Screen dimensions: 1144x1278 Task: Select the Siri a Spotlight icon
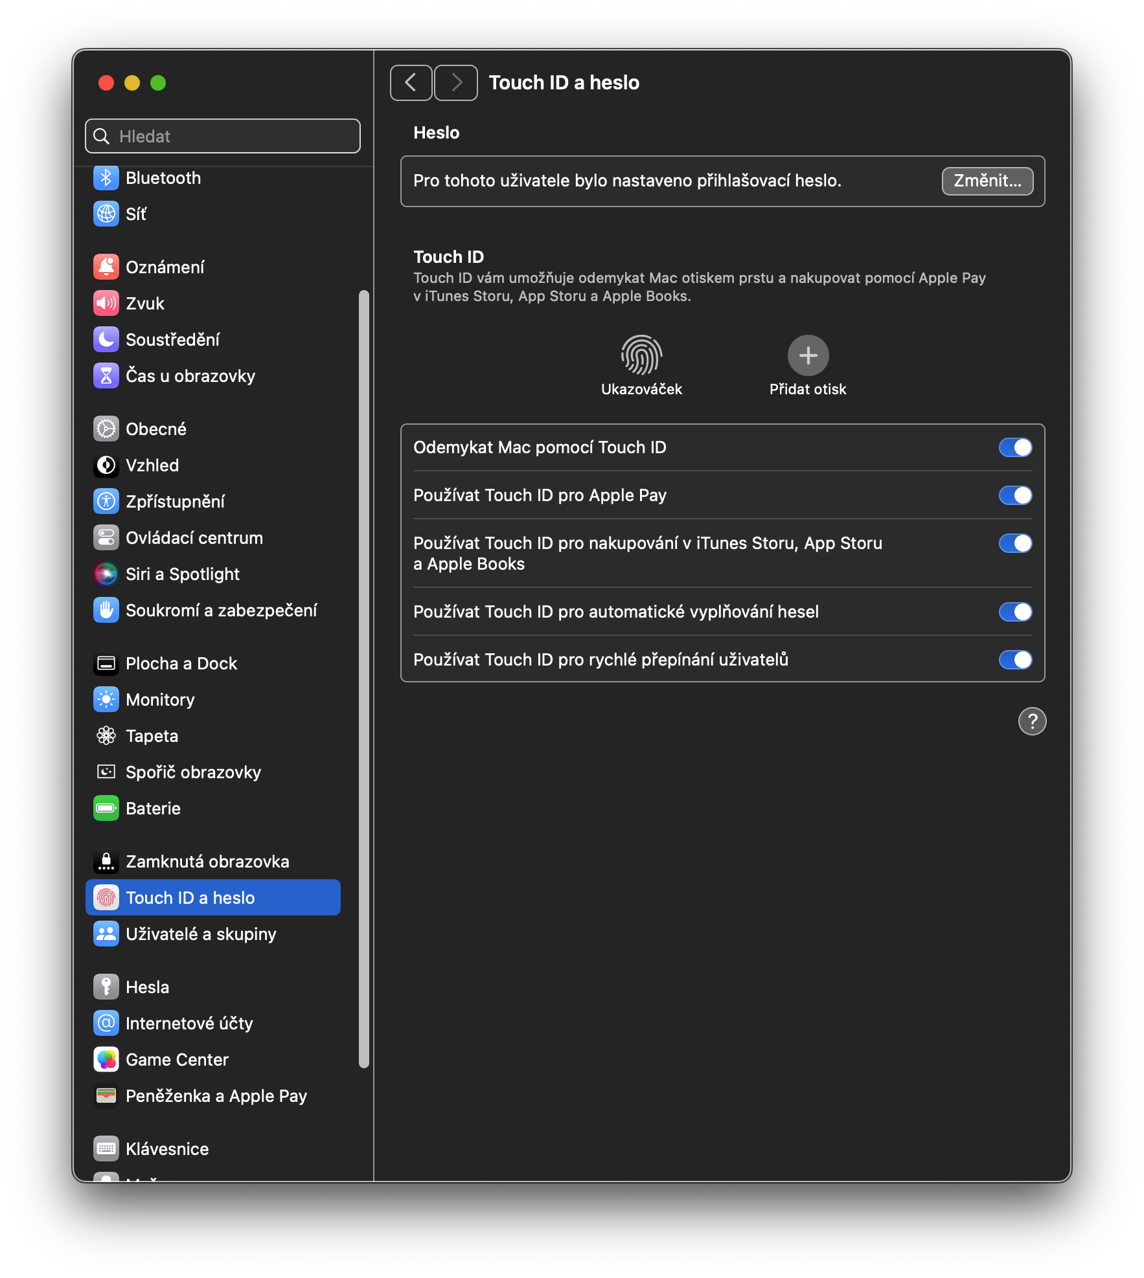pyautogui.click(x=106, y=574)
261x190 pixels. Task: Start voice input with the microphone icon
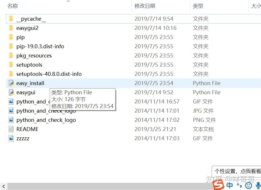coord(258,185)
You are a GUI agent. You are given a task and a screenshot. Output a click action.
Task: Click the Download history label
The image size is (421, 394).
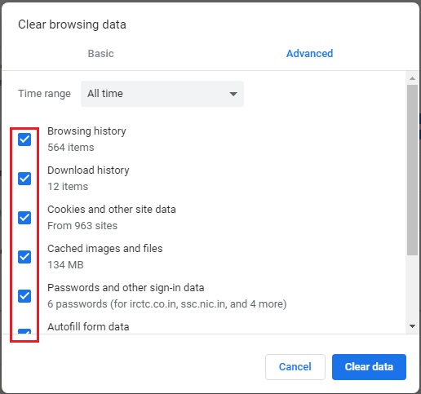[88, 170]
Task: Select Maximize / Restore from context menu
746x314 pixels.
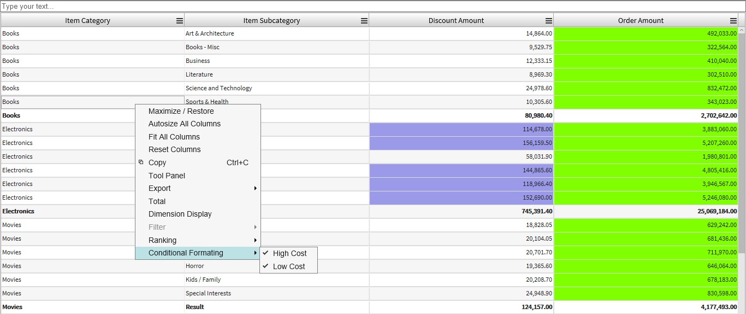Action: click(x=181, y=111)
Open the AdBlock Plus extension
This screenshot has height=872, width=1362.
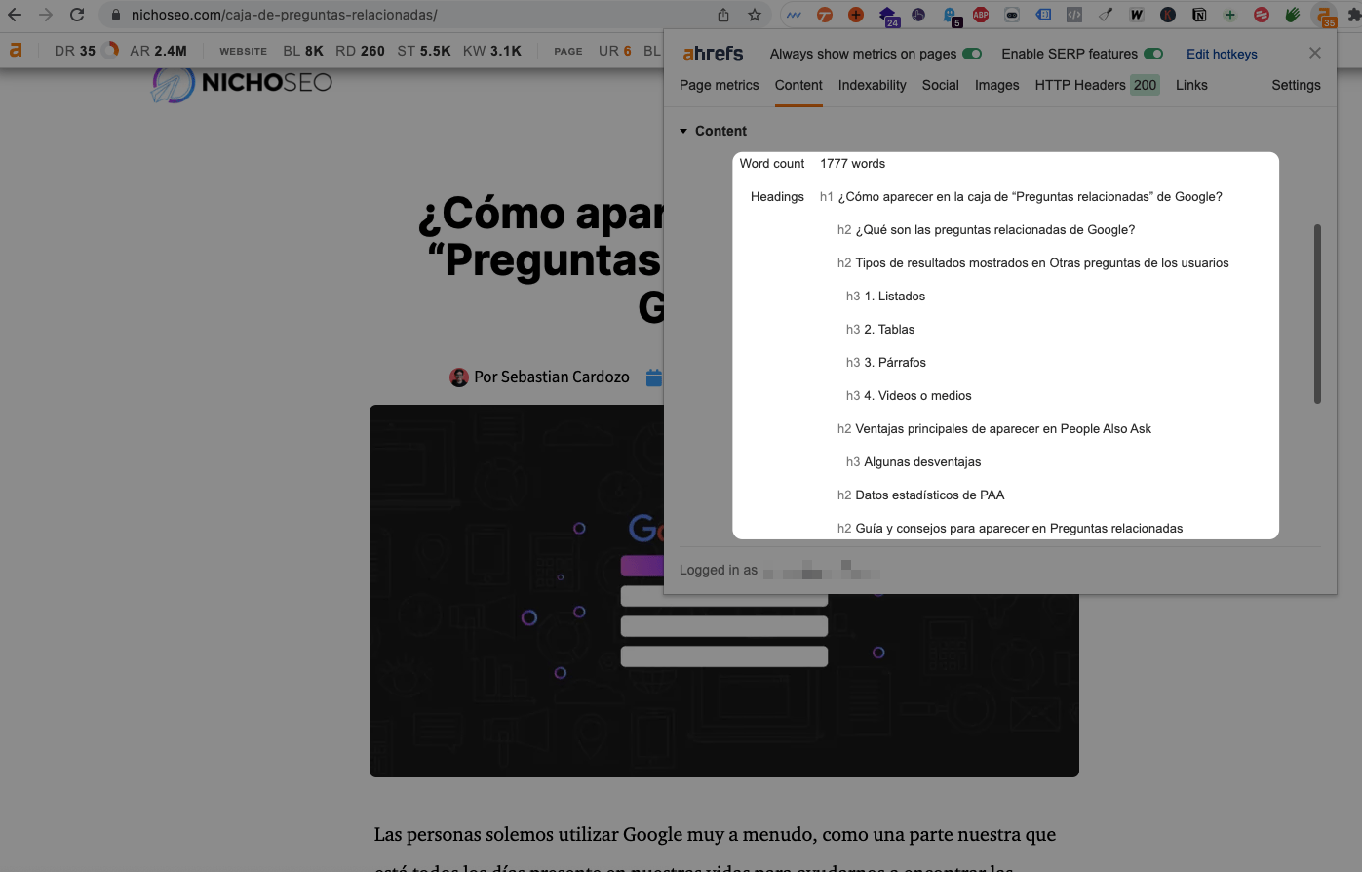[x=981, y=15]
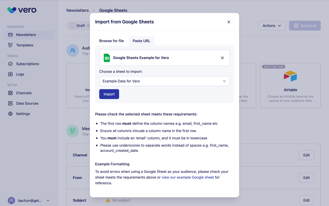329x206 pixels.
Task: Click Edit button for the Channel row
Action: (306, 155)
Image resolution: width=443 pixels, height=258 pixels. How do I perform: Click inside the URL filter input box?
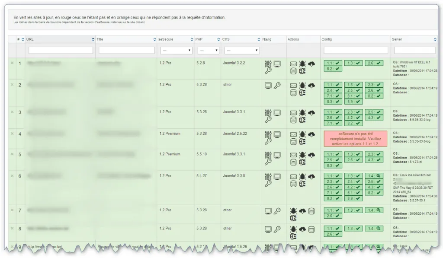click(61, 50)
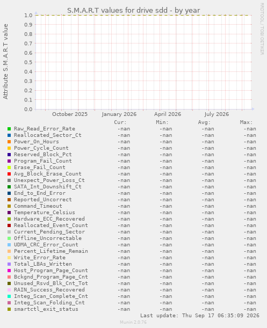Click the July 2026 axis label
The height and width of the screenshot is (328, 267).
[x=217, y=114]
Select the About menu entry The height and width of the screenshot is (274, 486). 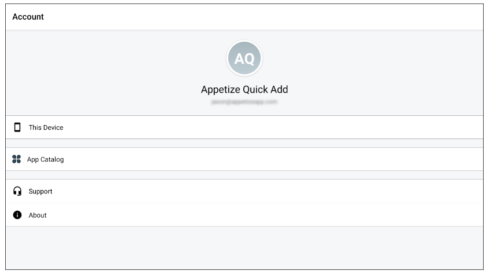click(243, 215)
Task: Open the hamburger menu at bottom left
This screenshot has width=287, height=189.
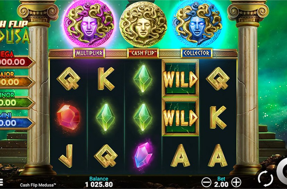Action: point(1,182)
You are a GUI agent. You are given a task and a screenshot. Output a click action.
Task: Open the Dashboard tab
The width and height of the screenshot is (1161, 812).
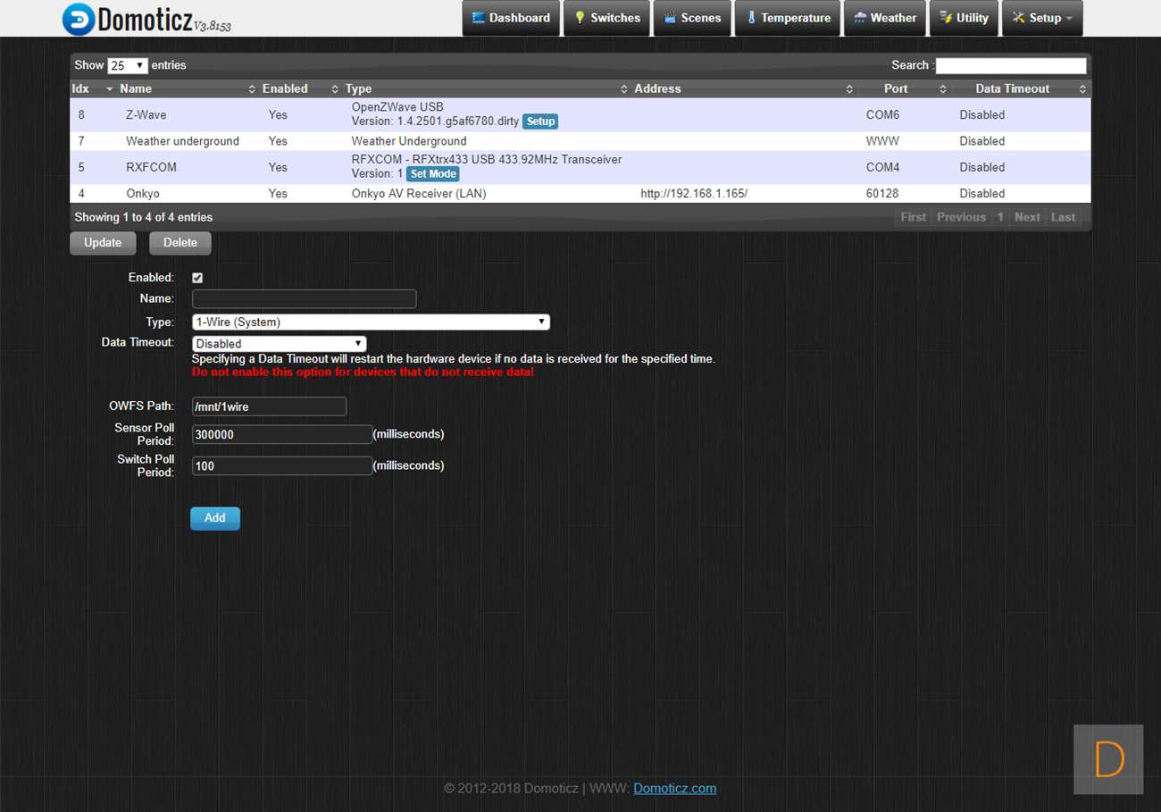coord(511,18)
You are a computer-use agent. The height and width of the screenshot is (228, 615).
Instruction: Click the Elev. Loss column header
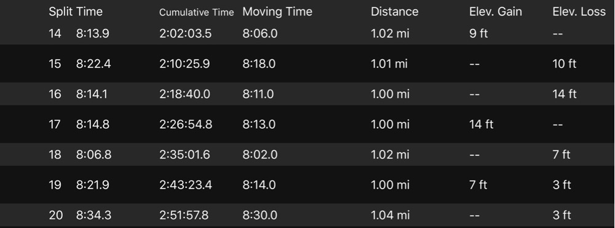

> **TASK STATEMENT**: Copy each line of the material where "Open" is found.

> **TASK RESPONSE**:
Open the AdBlock Plus extension
Task: Open the hamburger menu at bottom left
Task: Open the Dashboard tab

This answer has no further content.